There were many other accomplishments, hardly less irksome, in which I had to drill myself, that I might be prepared to play the rôle of a Japanese gentleman. For recreation between times, I devoted my odd hours to cutlass fencing with an expert maître d’armes and to pistol practice. For this last I purchased a brace of Lefaucheux revolvers, which, though a trifle inferior to the Colt in accuracy, possessed the advantage of the inventor’s water-proof metallic cartridges. The convenience and superiority of this cartridge over the old style of loading with loose charges of powder and ball only need be mentioned to be realized.

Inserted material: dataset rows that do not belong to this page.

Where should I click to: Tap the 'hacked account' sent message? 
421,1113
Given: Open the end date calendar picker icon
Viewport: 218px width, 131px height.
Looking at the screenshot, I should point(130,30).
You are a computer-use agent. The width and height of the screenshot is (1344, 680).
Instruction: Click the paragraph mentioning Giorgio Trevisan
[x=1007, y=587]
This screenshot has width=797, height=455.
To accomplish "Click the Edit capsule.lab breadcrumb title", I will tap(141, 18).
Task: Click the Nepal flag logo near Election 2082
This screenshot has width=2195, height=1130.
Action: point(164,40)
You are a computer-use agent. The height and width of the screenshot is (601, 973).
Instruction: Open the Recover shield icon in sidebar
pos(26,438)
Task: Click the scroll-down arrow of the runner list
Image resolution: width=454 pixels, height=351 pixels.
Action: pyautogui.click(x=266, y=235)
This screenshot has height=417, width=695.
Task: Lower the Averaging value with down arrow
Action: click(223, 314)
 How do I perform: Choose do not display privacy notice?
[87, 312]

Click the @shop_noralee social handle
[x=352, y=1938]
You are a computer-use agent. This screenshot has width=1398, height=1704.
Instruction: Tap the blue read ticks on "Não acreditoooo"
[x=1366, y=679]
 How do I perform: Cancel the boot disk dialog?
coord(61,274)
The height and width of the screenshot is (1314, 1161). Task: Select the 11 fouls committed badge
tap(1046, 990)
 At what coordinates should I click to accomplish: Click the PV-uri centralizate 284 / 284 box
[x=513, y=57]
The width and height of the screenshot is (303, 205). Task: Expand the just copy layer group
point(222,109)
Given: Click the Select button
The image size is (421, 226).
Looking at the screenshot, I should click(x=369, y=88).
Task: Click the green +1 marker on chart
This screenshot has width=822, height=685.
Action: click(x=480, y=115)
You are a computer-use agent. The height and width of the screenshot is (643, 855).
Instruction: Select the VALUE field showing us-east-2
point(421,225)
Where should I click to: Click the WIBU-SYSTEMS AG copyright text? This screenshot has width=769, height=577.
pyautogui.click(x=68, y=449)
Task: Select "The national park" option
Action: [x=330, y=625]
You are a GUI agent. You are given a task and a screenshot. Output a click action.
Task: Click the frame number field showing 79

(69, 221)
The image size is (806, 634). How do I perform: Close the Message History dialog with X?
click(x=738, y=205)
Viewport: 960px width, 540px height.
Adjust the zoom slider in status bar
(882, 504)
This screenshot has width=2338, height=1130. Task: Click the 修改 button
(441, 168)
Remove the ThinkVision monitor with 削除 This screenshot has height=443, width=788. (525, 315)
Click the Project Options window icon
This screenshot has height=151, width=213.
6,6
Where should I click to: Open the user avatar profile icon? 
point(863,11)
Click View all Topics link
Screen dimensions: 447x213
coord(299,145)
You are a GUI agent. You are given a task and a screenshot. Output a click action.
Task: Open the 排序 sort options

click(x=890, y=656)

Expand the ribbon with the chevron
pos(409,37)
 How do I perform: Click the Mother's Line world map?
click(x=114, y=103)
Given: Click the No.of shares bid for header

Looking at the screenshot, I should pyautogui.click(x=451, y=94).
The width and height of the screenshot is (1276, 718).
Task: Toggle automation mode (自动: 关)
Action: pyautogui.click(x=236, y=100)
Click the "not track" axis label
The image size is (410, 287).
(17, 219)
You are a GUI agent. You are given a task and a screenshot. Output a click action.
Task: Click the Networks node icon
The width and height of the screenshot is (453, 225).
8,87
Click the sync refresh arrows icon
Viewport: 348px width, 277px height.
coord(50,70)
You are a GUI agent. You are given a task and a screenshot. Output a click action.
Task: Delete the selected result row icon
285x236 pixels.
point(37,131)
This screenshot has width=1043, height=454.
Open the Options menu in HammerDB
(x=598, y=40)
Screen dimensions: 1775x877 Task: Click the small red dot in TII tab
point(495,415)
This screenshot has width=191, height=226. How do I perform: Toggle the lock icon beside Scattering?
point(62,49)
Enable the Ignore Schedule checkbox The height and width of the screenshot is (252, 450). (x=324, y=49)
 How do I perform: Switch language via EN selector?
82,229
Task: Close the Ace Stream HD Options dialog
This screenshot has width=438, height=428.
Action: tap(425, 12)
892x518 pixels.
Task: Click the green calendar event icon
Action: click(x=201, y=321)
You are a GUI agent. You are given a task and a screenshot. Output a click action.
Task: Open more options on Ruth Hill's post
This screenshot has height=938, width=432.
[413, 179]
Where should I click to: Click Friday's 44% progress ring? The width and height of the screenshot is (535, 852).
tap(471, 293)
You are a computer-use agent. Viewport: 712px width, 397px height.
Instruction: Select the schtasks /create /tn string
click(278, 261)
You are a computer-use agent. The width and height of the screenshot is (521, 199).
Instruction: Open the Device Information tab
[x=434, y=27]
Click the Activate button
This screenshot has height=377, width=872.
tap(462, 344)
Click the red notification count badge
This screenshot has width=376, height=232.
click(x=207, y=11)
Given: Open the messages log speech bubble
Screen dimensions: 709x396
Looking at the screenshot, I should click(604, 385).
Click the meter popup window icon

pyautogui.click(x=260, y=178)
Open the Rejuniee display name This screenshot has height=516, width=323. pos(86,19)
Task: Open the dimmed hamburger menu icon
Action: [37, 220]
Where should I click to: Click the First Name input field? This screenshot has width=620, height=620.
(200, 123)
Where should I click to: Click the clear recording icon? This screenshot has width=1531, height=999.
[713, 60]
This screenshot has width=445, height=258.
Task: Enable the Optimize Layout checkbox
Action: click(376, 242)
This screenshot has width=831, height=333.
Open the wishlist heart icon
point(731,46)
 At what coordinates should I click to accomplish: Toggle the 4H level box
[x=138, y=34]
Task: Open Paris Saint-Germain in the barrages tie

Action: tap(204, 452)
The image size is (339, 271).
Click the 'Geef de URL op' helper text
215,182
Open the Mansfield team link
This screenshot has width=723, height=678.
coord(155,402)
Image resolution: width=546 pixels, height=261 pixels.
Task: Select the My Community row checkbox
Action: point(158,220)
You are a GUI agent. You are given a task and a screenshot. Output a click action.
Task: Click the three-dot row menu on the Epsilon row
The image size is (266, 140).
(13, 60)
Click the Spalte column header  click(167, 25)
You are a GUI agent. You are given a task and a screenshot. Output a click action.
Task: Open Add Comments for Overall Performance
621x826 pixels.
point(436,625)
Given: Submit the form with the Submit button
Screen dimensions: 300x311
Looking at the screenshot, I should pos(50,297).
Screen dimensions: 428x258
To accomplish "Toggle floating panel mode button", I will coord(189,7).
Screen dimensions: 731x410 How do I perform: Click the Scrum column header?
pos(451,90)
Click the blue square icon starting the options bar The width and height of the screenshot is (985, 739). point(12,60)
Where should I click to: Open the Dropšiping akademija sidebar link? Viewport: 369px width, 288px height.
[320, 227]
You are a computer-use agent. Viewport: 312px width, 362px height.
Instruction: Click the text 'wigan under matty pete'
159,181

Yoritomo was so desirous of witnessing the outcome of President Bonaparte’s manipulation of politics that we lingered in Paris until the coup d’état which marked the fall of the French Republic and the ascension of Bonaparte to the imperial throne as Napoleon III. Confirmed by this event in his opinion of the instability, violence, and chicanery of Occidental statesmanship, my friend announced his readiness to leave Europe.

The American packets had already brought word of the sailing of Commodore Perry from Newport News on November the twenty-fourth. As his route to China lay around the Cape of Good Hope, there had been no need to hurry away on our shorter passage by the Peninsular and Oriental route across the Isthmus of Suez and down the Red Sea.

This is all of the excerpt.